Lilli’s background as a Quaker on the outskirts of Philadelphia in 1883 serves the story well. Her life with the “Friends” is quaint, without the indoor plumbing or gas-lighting or fashions of the city, but she is educated, moreso than many of the women of her time, as a result of her Quaker upbringing. When cast out from that society, the reader sees an intelligent, free-thinking woman of 23 navigating the social mores of inner-city Philadelphia, which claims to be progressive, but in fact offers the same conventional strictures on women. Through her, Benton asks the big questions, both biblical and cultural. She wrestles with the necessity of Job’s suffering, Eve’s heavier blame in the original sin, and the inherent crime of premarital sex. Lilli says of her brief affair, “loving him felt godly. Do the senses trick us? Or do the senses tell us truly, and the world’s restrictions only fail to let us follow them?” She is not one to make assumptions.
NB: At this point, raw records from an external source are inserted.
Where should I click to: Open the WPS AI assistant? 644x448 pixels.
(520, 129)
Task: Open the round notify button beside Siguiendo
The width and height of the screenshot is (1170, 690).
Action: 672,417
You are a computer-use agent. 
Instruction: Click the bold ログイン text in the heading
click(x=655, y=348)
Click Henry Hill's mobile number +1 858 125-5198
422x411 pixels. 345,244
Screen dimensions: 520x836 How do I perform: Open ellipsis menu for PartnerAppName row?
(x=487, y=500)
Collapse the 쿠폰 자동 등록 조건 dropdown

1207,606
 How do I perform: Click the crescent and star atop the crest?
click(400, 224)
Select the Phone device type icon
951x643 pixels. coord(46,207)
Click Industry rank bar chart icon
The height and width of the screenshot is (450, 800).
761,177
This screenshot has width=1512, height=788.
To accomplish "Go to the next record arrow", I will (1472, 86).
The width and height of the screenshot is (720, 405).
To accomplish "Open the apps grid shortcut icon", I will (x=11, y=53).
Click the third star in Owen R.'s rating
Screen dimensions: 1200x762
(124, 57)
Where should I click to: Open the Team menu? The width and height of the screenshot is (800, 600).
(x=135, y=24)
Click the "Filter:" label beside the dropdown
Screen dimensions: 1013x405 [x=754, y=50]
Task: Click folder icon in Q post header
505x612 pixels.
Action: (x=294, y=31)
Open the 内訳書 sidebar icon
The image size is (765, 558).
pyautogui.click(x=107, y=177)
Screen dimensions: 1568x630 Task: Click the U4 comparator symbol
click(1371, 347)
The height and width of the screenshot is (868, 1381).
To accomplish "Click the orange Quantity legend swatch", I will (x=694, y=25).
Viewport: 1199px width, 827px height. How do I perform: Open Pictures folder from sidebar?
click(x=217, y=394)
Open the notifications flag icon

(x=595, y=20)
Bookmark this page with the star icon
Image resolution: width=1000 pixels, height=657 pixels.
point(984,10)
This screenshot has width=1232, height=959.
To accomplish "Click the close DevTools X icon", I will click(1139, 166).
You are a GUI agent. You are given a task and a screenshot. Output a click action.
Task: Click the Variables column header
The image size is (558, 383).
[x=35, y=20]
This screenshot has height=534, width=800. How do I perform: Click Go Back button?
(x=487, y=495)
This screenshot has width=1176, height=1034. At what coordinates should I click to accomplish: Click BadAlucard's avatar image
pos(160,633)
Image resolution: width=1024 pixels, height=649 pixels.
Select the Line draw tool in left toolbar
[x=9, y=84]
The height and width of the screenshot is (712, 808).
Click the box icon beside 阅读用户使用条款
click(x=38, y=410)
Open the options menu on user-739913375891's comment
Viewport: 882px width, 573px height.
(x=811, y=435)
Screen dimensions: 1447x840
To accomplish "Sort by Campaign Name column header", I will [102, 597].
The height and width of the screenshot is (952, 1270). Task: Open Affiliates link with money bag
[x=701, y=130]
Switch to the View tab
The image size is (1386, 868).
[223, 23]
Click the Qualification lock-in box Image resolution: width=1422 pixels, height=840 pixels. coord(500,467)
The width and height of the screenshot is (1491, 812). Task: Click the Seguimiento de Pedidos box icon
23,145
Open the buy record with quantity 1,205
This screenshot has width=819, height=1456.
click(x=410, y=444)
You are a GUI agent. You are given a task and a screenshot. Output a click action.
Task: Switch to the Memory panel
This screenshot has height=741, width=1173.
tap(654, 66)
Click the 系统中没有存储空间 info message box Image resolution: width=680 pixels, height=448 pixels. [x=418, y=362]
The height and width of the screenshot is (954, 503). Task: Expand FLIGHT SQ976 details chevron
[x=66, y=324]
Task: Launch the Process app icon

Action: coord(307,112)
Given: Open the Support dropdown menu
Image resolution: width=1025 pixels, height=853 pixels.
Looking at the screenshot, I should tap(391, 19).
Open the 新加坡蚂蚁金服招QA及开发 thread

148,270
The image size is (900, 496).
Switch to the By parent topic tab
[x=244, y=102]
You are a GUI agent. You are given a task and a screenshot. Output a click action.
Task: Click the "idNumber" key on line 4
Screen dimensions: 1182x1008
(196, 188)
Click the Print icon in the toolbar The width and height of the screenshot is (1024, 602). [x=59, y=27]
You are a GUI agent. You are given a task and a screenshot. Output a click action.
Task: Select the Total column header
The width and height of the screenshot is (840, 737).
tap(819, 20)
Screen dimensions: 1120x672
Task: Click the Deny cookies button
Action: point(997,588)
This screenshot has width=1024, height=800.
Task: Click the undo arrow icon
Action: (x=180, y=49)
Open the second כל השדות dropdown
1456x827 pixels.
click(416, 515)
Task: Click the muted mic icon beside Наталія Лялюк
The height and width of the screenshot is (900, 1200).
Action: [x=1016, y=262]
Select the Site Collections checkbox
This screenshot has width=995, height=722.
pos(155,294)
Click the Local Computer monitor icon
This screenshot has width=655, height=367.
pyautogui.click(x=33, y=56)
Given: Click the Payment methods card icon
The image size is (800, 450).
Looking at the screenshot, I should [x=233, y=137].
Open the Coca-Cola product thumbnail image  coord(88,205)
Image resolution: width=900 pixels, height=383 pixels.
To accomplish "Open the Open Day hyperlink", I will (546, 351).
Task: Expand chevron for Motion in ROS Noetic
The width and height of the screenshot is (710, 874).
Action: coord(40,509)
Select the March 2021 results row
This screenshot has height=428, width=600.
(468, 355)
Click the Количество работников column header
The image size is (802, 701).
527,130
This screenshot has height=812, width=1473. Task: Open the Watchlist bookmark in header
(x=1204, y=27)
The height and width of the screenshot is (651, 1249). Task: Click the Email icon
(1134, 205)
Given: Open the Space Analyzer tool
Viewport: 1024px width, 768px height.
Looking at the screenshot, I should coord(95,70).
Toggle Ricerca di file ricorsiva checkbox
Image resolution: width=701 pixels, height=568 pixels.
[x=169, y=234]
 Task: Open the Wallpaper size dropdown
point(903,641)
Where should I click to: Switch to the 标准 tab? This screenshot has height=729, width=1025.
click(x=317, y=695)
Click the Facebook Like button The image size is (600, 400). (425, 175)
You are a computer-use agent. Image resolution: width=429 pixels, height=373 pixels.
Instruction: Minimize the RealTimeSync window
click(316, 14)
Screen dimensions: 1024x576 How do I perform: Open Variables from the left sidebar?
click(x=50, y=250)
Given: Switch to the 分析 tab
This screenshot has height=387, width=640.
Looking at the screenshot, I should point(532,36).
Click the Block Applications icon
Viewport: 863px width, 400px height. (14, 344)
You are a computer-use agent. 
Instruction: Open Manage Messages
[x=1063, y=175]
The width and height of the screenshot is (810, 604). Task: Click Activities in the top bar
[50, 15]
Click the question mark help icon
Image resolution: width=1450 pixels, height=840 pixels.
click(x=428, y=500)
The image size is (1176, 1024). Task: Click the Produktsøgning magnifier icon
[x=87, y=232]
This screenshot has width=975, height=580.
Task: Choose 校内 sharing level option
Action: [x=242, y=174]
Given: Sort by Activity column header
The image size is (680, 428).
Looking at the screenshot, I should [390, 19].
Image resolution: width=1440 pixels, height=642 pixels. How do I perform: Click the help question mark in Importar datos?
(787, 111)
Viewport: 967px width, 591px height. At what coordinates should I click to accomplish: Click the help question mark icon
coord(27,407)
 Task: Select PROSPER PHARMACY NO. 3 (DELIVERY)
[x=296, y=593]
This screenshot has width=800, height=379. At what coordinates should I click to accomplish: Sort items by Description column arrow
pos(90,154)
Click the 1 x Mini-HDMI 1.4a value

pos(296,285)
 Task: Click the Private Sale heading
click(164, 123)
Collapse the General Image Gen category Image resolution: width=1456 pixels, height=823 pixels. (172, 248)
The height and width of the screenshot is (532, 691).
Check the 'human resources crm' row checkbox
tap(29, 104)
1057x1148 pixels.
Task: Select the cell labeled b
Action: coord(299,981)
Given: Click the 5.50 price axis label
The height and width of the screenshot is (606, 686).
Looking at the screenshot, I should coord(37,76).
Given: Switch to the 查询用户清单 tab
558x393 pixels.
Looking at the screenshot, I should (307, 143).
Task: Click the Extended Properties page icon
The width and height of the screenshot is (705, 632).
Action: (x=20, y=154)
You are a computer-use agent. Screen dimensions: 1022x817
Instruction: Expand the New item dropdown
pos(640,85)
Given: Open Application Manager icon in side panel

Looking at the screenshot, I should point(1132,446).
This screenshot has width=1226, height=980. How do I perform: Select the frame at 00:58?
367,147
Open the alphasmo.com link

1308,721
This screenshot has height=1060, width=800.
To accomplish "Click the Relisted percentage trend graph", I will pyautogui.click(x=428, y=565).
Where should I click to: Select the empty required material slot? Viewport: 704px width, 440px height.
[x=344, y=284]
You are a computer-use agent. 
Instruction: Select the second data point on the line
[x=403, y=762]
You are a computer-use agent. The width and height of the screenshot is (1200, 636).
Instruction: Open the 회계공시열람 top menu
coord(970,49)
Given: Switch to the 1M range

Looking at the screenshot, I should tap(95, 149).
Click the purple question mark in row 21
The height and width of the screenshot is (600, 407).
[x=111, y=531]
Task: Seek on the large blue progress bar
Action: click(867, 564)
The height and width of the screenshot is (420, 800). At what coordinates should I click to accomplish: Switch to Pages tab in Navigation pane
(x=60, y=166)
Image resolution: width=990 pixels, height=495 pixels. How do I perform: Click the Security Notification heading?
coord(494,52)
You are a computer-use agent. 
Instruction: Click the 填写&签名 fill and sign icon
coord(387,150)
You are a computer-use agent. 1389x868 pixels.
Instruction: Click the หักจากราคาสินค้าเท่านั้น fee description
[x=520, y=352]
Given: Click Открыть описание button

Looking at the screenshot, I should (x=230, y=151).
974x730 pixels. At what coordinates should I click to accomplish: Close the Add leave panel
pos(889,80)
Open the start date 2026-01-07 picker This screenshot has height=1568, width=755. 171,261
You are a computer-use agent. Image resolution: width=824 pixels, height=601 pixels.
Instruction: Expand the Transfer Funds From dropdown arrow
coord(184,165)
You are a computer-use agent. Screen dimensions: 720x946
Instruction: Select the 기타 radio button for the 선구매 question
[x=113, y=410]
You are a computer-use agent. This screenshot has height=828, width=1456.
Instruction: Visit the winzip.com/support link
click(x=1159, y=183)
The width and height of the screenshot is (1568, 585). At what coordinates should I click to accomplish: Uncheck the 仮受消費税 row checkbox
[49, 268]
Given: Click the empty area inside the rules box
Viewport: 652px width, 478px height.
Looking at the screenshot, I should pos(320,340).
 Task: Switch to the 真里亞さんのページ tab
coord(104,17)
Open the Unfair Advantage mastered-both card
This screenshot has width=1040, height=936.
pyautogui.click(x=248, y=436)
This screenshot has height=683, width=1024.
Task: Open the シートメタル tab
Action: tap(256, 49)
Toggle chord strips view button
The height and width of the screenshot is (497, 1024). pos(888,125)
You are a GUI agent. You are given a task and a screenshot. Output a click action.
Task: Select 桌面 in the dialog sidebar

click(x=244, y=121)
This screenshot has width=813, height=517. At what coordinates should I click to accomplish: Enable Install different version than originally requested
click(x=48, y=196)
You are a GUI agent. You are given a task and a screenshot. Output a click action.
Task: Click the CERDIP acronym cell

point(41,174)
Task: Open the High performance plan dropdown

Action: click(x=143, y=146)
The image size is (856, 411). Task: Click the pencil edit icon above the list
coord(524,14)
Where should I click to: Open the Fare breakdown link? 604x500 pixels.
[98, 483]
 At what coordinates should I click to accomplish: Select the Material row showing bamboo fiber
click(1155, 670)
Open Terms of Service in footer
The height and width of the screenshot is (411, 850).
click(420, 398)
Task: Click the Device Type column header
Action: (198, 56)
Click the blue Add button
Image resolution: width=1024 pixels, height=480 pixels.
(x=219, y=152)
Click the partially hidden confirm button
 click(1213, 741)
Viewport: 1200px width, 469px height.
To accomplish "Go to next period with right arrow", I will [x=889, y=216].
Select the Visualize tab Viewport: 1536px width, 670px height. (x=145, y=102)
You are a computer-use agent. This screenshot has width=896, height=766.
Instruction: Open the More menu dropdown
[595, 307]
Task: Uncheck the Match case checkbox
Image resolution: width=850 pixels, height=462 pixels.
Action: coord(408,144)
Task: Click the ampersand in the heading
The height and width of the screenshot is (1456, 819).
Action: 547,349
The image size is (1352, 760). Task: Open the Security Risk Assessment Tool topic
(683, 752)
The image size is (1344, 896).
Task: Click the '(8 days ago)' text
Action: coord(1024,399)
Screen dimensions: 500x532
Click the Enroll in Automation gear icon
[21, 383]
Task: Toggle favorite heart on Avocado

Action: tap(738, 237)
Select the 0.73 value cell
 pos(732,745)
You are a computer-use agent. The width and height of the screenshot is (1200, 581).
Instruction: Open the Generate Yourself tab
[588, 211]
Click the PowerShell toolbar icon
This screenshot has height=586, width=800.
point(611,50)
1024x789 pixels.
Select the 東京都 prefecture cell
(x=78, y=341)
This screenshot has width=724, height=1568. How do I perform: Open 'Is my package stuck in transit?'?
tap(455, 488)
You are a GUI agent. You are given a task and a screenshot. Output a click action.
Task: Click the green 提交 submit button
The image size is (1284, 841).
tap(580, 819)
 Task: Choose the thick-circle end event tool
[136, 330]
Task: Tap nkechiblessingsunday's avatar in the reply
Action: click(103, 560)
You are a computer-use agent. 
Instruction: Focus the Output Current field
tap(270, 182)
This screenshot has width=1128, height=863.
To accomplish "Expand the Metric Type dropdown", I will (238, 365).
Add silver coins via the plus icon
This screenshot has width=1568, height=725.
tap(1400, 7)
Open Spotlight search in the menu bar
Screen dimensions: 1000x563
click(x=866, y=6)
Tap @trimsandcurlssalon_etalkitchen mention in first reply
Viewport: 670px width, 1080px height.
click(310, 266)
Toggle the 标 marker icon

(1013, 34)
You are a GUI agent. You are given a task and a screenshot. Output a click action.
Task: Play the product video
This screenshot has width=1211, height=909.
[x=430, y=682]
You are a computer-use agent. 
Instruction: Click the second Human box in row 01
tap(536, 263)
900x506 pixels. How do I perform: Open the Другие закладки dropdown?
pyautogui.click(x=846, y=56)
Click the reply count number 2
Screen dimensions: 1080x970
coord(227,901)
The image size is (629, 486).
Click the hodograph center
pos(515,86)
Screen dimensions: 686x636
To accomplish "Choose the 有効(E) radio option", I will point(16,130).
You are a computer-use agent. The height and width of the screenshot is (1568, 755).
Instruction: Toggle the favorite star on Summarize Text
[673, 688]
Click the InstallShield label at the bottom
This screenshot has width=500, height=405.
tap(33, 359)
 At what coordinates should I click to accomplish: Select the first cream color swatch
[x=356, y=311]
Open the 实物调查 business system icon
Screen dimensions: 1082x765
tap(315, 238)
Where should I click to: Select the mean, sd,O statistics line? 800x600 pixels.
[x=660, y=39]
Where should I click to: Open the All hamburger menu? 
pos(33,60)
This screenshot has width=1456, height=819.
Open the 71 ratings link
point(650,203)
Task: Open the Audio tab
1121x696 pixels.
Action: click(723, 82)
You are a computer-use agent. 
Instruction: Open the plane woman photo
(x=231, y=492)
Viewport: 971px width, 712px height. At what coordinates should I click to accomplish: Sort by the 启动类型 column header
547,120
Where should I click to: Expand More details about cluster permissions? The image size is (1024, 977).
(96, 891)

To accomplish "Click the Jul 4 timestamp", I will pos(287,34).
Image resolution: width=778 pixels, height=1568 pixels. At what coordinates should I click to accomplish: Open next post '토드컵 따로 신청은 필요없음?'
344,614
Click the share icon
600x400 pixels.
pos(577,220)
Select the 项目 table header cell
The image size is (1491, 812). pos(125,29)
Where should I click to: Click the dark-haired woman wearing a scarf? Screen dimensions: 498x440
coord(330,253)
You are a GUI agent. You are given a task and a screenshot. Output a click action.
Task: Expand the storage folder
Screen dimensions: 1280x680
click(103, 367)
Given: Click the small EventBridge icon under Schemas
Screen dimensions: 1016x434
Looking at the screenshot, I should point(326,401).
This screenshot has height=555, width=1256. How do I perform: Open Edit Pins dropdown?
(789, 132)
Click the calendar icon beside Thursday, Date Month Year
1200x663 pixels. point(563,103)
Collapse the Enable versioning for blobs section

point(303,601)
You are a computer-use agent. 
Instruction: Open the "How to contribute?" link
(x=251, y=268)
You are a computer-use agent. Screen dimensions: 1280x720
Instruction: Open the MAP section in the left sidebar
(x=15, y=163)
And because the novel is framed as a diary, Benton often has Lilli reflect upon the process of writing itself—the catharsis and sense of purpose it brings to her life once she must navigate it on her own without the support of her family or lover or religious community. Lilli writes, “There is perhaps some logic to it. I find hope and courage through this unburdening. In fixing events to a page, I can step beyond them.”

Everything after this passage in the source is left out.